As a teacher of women and gender studies, Finke sees more female students. "To me, Kenyon seems like a female school. But that's what I get in my classes," she said. "Teaching, it seems to me, requires that you're always adjusting how you're teaching in relationship to the students. So it would make a difference if there were more men in the classroom, but it doesn't make an absolute difference. If it's a different mix, it goes in a different direction." And women, she said, are handy at "ventriloquizing" the views of men.

Mixing It Up

Sarah Queller appreciates a lively discussion among men and women. She is an English major, editor of the Collegian, and a volunteer at Wiggin Street Elementary School. "Most of my English classes have probably been more women, but not absurdly so," she said. "I took 'Psychology of Women,' and there was one man in that—all women, with a woman professor, and one guy. When we talked about men objectifying women, we all sort of looked over at this one guy, which is kind of unfair.

"It's good to have a mix and have other views."

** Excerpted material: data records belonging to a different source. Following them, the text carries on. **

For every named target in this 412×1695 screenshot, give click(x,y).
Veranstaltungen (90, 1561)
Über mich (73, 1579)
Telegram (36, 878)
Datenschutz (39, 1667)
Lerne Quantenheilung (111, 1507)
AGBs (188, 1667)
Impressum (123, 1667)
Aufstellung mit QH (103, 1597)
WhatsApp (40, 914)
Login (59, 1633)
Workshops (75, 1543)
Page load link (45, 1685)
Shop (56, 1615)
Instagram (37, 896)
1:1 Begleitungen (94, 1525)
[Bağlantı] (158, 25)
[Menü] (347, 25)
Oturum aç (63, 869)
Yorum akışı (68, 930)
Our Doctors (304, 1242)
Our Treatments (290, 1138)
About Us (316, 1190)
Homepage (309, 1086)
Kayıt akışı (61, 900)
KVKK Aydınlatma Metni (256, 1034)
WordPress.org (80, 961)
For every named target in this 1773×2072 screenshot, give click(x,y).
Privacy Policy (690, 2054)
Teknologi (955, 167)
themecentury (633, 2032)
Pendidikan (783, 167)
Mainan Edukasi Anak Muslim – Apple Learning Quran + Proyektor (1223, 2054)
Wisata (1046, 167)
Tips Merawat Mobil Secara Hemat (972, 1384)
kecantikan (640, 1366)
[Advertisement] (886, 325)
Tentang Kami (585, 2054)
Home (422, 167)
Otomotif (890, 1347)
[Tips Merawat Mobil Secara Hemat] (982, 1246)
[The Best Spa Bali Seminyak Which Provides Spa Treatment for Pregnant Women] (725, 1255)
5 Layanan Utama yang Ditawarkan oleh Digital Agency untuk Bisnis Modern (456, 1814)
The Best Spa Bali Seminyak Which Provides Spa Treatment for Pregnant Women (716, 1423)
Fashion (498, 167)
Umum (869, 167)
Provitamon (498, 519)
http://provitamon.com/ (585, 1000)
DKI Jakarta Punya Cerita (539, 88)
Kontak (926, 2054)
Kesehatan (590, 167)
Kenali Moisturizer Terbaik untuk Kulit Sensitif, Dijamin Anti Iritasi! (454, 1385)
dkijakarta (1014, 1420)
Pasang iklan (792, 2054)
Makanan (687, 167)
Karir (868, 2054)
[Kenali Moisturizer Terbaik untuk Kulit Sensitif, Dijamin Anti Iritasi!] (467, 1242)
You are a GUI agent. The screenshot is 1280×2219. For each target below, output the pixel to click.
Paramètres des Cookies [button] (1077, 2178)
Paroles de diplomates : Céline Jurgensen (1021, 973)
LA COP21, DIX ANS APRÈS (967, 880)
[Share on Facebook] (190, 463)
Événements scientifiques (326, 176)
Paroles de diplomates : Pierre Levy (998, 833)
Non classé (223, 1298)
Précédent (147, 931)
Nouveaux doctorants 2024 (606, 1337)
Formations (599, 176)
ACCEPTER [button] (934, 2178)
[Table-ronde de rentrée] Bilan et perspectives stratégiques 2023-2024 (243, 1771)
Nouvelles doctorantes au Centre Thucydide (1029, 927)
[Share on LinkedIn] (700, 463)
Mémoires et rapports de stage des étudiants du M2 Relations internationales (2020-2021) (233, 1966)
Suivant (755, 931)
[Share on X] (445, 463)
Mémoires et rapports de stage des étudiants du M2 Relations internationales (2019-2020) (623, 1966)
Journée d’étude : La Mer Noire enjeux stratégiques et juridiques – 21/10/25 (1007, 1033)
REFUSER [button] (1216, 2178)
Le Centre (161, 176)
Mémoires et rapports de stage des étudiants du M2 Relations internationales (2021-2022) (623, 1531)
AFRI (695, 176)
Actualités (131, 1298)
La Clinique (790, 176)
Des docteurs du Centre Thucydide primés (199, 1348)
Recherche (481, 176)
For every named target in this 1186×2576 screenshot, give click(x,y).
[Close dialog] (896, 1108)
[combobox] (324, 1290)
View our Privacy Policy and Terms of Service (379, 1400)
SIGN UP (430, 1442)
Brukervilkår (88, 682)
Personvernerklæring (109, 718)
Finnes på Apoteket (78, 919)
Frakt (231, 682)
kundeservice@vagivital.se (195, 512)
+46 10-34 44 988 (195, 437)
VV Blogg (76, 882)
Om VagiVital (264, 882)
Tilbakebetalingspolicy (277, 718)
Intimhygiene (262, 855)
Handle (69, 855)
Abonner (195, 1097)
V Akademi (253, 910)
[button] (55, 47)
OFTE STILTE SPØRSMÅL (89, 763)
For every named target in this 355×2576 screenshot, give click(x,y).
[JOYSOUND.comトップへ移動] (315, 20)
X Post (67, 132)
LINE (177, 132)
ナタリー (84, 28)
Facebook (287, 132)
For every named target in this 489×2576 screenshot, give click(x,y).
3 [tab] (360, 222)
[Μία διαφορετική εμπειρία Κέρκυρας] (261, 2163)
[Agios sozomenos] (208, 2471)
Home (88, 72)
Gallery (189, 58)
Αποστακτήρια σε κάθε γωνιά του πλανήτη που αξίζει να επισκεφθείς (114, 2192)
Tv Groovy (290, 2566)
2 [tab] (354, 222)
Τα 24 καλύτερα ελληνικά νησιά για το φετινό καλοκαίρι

The female majority does not make a "huge difference" for Will Kessenich '11 of Manitowish Waters, Wisconsin, an economics major and Student Council president. "It's a topic of conversation, but it's not an issue," Kessenich said. "People are aware of what roughly the numbers are, but I've never really heard any discontent with what they are."

Boys in high school, he said, probably put forth less effort than their female peers. "I think males generally do step it up when they get to college."

Queller also sees a general "evening out" of academic performance in college. "At this point, if you're a man and you don't have a college degree and someone else has a college degree—it doesn't matter what your gender is."

Rachel Rose Berger '11 of Mansfield, Ohio, is a political science major who finds herself in classrooms that tend to have more men. She's also the senior class president, a Ladies swimmer, and an interviewer for admissions. She was a high achiever in high school, class president, and much involved with extra-curricular activities, including her role as a multi-sport athlete. "I think I had to prove myself to myself," she said. "I don't think men are slacking or not reaching their potential. I just think that maybe we're reaching ours faster.

"I feel like having a balance, just being around the opposite sex, you learn from that," Berger said. "We decided to come to a school with both genders. It certainly is important, and I think we understand what each other can bring to the table, academically and socially."

The social aspect is a key part of the college experience, Dean of Students Henry "Hank" Toutain said. "If we believe that this kind of education is not only about learning how to make a living but to learn how to live, then I think that men and women students benefit by having ample opportunities in a variety of contexts to mix it up with one another," he said. "That will serve them well in the world."